* [Brief]
Copy word for word the lines from the start of the records through the line that contains "Task: Open the 政策文件 tab", both included.
══════
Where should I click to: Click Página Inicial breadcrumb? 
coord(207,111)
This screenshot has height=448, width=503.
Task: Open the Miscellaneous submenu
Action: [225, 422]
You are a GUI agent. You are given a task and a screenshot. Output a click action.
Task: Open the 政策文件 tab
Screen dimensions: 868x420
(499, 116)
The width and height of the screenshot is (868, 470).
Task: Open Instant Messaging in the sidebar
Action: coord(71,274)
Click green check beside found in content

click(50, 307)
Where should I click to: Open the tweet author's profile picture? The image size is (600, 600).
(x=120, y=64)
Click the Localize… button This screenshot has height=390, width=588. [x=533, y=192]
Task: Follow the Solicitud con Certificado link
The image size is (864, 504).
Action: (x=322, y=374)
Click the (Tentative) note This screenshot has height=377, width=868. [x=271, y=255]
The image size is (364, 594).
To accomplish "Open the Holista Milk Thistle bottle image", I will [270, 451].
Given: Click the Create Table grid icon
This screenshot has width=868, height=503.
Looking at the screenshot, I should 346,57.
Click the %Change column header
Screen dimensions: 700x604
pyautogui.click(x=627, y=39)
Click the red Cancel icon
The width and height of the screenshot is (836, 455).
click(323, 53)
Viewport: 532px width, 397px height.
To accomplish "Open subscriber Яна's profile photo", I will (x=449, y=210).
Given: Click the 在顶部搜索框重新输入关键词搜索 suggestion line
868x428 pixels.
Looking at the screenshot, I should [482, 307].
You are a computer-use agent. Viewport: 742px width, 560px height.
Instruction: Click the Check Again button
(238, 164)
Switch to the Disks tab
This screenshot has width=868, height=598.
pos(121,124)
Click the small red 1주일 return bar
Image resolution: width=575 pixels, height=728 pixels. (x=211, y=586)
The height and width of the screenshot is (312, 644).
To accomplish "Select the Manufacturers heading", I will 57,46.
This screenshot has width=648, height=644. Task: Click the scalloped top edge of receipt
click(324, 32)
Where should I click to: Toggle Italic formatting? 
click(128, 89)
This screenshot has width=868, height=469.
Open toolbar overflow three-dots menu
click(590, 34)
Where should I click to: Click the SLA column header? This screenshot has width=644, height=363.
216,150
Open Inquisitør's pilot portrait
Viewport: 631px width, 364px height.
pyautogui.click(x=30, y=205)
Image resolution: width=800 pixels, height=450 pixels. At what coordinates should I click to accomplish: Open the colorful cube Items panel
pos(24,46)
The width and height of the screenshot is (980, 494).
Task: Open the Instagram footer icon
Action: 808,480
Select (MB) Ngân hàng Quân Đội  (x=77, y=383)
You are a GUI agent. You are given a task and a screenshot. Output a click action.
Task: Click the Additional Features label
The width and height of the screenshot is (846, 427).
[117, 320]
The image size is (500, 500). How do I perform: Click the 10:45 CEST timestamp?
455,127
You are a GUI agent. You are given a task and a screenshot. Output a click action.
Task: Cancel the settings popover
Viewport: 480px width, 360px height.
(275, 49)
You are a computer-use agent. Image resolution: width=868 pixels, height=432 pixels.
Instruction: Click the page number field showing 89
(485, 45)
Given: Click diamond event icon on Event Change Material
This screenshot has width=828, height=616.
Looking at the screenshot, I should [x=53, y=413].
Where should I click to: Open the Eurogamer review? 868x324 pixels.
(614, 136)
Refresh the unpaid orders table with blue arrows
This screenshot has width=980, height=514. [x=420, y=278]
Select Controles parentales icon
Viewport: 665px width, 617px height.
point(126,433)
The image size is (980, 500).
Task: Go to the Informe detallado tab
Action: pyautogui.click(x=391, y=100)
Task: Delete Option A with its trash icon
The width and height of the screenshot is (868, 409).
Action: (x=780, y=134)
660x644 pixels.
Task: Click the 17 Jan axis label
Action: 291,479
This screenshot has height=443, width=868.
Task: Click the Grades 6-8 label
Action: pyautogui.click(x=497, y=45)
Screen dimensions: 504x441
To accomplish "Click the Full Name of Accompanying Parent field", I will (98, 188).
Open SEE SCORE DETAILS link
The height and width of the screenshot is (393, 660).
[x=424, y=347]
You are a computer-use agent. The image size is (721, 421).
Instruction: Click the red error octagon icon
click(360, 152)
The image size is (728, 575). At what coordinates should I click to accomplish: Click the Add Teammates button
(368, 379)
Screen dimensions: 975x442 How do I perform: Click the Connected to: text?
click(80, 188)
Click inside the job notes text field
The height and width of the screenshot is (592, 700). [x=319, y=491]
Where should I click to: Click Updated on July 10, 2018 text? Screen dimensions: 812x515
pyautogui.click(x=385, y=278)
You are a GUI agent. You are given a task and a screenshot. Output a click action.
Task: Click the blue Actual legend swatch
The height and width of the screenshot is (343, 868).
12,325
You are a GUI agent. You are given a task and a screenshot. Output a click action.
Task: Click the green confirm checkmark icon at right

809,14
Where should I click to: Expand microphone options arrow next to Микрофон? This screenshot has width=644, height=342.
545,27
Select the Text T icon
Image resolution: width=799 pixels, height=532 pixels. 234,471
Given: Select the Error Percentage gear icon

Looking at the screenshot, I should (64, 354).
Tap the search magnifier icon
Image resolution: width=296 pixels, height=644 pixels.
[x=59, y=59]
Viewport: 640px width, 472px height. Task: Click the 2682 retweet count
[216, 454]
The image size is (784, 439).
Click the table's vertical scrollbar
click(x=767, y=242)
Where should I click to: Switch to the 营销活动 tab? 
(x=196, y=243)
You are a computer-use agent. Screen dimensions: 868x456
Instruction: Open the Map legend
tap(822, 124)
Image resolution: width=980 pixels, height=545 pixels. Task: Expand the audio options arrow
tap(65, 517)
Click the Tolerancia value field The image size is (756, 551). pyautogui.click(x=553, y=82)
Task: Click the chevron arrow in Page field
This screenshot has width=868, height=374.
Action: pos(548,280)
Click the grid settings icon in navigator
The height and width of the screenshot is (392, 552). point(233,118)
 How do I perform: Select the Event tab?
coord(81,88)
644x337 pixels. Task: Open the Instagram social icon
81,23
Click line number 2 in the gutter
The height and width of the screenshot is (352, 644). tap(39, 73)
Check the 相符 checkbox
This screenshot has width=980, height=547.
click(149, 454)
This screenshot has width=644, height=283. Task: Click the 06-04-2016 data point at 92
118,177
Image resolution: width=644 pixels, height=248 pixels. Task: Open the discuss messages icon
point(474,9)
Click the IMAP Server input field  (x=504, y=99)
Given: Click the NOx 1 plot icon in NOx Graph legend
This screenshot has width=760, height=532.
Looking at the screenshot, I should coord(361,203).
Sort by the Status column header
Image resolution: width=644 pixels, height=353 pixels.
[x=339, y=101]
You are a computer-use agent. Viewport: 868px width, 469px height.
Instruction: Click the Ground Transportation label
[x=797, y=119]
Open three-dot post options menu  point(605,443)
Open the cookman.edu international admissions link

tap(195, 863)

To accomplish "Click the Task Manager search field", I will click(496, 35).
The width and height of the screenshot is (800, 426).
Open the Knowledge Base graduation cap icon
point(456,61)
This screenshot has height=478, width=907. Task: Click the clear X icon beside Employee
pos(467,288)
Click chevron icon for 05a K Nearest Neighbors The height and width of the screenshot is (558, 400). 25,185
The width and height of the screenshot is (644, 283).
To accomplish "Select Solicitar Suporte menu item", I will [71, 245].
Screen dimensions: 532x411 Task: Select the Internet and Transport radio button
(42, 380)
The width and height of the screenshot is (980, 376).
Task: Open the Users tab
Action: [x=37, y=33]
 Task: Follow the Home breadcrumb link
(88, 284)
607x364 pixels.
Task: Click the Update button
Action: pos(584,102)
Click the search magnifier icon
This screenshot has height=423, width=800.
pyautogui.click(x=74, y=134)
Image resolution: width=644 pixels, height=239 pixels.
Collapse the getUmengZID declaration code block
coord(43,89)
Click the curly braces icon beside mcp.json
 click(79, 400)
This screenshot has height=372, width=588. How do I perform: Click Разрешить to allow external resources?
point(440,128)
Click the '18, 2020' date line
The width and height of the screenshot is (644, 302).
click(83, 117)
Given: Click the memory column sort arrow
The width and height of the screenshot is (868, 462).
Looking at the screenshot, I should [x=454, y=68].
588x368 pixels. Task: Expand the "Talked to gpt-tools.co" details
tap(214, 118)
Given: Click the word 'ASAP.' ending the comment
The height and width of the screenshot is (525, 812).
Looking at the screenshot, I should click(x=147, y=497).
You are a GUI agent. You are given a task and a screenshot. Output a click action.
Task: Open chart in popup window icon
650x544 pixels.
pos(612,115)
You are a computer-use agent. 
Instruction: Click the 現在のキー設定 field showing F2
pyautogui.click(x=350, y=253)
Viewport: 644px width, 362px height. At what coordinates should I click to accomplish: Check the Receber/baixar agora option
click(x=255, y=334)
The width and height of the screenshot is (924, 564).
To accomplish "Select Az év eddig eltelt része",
══════
* [Exercise result]
Where should I click to: Click Página Inicial breadcrumb? 
coord(207,111)
This screenshot has height=448, width=503.
Task: Open the Miscellaneous submenu
Action: [225, 422]
You are a GUI agent. You are given a task and a screenshot. Output a click action.
Task: Open the 政策文件 tab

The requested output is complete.